La Procura della Repubblica di Napoli ha posto sotto sequestro l’area della ”Citta’ della scienza” del capoluogo campano, distrutta da un incendio divampato ieri sera. La Polizia ha avviato indagini per accertare le cause del rogo che ha interessato il museo interattivo considerato tra i gioielli culturali di Napoli, oltre che uno dei suoi maggiori fattori di attrazione turistica, con una media di 350mila visitatori l’anno. L’incendio non ha causato feriti; all’interno della struttura non c’erano persone dal momento che il lunedi’ e’ giorno di chiusura settimanale. I danni invece sono ingentissimi: restano solo i muri perimetrali mentre l’interno dei padiglioni e’ devastato. Il fronte del fuoco si e’ esteso per oltre un centinaio di metri ed e’ stato spento da decine di vigili del fuoco dopo ore di lavoro. Solo un edificio e’ stato risparmiato dalle fiamme.

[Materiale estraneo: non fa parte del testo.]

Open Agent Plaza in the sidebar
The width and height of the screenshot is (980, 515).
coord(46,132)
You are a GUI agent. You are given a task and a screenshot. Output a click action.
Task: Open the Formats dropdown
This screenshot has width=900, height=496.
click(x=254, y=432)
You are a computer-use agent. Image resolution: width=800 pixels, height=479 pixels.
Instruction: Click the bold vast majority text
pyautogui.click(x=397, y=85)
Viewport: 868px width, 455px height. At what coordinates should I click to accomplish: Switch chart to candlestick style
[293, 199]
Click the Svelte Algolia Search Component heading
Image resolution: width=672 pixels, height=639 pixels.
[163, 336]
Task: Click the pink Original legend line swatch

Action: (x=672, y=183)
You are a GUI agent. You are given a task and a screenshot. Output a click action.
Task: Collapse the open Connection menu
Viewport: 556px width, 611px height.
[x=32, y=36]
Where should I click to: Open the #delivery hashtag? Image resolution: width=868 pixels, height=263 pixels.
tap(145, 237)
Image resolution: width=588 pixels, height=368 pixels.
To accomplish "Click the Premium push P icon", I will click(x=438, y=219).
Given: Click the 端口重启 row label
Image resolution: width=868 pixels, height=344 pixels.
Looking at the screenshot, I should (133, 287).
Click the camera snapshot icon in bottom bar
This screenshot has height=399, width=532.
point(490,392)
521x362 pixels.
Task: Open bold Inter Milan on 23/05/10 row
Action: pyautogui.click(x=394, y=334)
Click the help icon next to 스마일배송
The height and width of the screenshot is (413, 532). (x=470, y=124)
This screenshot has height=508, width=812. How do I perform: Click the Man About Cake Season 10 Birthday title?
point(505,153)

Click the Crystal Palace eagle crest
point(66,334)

Un sopralluogo degli inquirenti e’ in corso all’interno dell’area della Citta’ della Scienza di Napoli devastata da un incendio. Vi partecipano polizia, vigili del fuoco e il magistrato. L’area e’ stata posta sotto sequestro mentre gli uomini della Scientifica stanno effettuando ulteriori rilievi. Ancora non ci sono indicazioni chiare sulle cause del rogo che ha interessato un fronte di 12 mila metri quadrati e distrutto quattro padiglioni della struttura. L’incendio e’ stato completamente domato. I vigili del fuoco stanno ultimando lo spegnimento di alcuni focolai.
Il Presidente della Repubblica, Giorgio Napolitano, si e’ recato piu’ volte nel corso degli anni in visita alla Citta’ della Scienza per incontri istituzionali durante le sue visite a Napoli. Nel ’93, parlando della struttura in via di realizzazione parlo’ della Citta’ della Scienza come di un ”esempio perche’ si dimostra come sia possibile colmare la carenza di capacita’ progettuale fornendo, allo stesso tempo, molteplici ricadute nella divulgazione, nella ricerca, nella offerta di servizi alle imprese e nella valorizzazione ambientale. Si tratta di un progetto multifacce con una evidente ricaduta sull’occupazione”.